Des engagements avaient été renouvelés en 2021, par exemple sur les jeux scientifiques et les déguisements : les jeux scientifiques devaient être davantage mis en valeur, pour promouvoir les filières et métiers scientifiques et technologiques auprès des filles et des garçons. De plus, les déguisements pour enfants devaient sortir d’une distinction genrée, pour « accorder plus de place à la présence d’héroïnes telles que super-héroïnes, justicières, piratesses plutôt que princesses ou reines de beauté », indiquait le gouvernement.
« Fichez la paix à nos enfants ! »
Il n’aura fallu que quelques minutes, sous ce simple tweet de Roland Lescure, pour que la haine et les résistances ne se déploient contre cette initiative. Bien sûr, Eugénie Bastié, journaliste au Figaro, a joué avec son thème de prédilection dénonçant des « billevesées woke ».
Dans la foulée, des réactions ont déferlé sur X : certains internautes blâmant l’utilisation de leurs impôts pour ce type de mesures, d’autres comptes partageant des photos de la petite Lola et du jeune Thomas, tué il y a quelques semaines après une fête et dont le meurtre a été récupéré par l’extrême-droite ; et d’autres affirmant que le choix des jouets provient de la « nature ». « Quelle ineptie ! Quelle démagogie ! Quelle méconnaissance de la psychologie des enfants ! Un enfant a absolument besoin de stéréotypes pour se construire. Il a besoin de construire son identité à partir de stéréotypes. voudriez-vous des enfants sans repère enclins au suicide? » écrivait ainsi un internaute. Mais une réflexion commune à la plupart de ces réactions : « fichez la paix à nos enfants », « laissez nos gamins tranquille au lieu de vouloir en faire des supra consommateurs androgynes », « Rien d’autre à foutre que polluer les gosses avec votre idéologie tordue ! ». Sans oublier une horde de propos homophobes, sexistes et transphobes.
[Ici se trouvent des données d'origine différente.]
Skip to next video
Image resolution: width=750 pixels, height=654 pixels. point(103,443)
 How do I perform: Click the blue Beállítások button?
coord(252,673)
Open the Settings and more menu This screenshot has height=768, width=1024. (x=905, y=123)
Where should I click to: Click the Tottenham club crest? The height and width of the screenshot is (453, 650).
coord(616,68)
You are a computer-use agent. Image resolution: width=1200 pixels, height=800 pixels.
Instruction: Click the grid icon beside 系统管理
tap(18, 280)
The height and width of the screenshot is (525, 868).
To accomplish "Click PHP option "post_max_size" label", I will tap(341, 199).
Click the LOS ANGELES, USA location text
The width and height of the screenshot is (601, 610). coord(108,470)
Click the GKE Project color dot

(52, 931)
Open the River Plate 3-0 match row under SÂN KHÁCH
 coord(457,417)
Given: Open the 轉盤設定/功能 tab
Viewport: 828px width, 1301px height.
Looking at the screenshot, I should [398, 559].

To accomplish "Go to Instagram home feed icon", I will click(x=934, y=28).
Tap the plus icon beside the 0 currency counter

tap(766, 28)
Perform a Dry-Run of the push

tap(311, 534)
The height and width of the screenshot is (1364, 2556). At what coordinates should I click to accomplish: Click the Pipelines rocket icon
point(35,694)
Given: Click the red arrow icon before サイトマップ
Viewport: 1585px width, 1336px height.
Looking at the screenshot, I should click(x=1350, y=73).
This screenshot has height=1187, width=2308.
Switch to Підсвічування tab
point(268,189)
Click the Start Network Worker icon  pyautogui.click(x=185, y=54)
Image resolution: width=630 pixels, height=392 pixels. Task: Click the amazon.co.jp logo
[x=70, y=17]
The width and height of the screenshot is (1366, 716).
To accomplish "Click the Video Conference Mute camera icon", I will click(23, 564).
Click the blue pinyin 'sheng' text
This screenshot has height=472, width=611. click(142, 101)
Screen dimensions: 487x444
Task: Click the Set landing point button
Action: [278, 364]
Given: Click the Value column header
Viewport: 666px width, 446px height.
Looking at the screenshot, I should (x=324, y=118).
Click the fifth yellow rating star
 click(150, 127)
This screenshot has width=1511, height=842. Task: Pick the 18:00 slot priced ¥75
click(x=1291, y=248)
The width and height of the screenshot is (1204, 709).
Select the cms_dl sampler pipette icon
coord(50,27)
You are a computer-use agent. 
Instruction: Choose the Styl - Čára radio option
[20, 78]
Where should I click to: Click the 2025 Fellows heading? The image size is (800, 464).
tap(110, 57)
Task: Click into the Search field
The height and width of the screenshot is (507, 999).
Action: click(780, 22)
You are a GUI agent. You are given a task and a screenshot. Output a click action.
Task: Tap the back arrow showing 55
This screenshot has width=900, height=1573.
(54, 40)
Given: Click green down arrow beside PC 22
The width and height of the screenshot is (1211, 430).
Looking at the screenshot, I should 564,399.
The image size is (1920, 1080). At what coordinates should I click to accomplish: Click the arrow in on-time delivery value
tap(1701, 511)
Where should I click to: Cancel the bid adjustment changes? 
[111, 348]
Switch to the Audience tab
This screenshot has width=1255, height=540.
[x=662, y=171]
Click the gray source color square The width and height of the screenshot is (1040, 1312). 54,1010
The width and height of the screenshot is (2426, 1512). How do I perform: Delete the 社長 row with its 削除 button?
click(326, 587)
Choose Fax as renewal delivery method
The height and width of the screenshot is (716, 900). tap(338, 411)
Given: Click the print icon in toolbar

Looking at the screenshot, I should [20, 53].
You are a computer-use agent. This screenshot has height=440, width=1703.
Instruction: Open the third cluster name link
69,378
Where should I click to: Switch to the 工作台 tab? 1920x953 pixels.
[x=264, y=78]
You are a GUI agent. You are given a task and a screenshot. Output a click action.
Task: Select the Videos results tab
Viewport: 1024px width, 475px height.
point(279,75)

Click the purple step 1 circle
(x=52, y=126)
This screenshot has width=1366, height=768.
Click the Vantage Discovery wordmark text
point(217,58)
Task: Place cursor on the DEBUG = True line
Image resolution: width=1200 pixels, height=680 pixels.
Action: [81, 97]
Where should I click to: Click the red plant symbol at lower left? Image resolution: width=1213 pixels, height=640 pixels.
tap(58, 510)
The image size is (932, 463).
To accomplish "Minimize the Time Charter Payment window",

Le sujet n’est toutefois pas nouveau : déjà en 2021, Eugénie Bastié s’insurgeait contre une nouvelle « lubie woke » à la suite d’un rapport parlementaire des députés Gaël Le Bohec (LREM) et Karine Lebon (Gauche radicale) au nom de la Délégation aux droits des femmes, portant la place des jouets genrés dans la perpétuation des stéréotypes. La journaliste du Figaro martelait dans son article les différences biologiques qui amènerait une différenciation naturelle des choix de jouets. « Si pression sociale il y a, c’est bien dans l’autre sens: les enfants passent moins de temps aujourd’hui à jouer avec des jouets genrés, non pas parce qu’ils auraient retrouvé l’état de nature cher à Rousseau, mais parce qu’au contraire les adultes les y obligent à travers des politiques ciblées » écrivait-elle.
Pourtant, de nombreuses études montrent que le caractère genré des jouets a des conséquences sur la socialisation des enfants : en leur proposant des jouets perpétuant des stéréotypes, les enfants se retrouvent assignés à des rôles genrés stéréotypés, du bricoleur à la ménagère. Et ce, dès le plus jeune âge. Malgré les efforts des industriels du jouet, comme le note régulièrement le compte Pépite Sexiste, qui analyse les stéréotypes genrés dans la publicité, les clichés continuent à avoir la peau dure.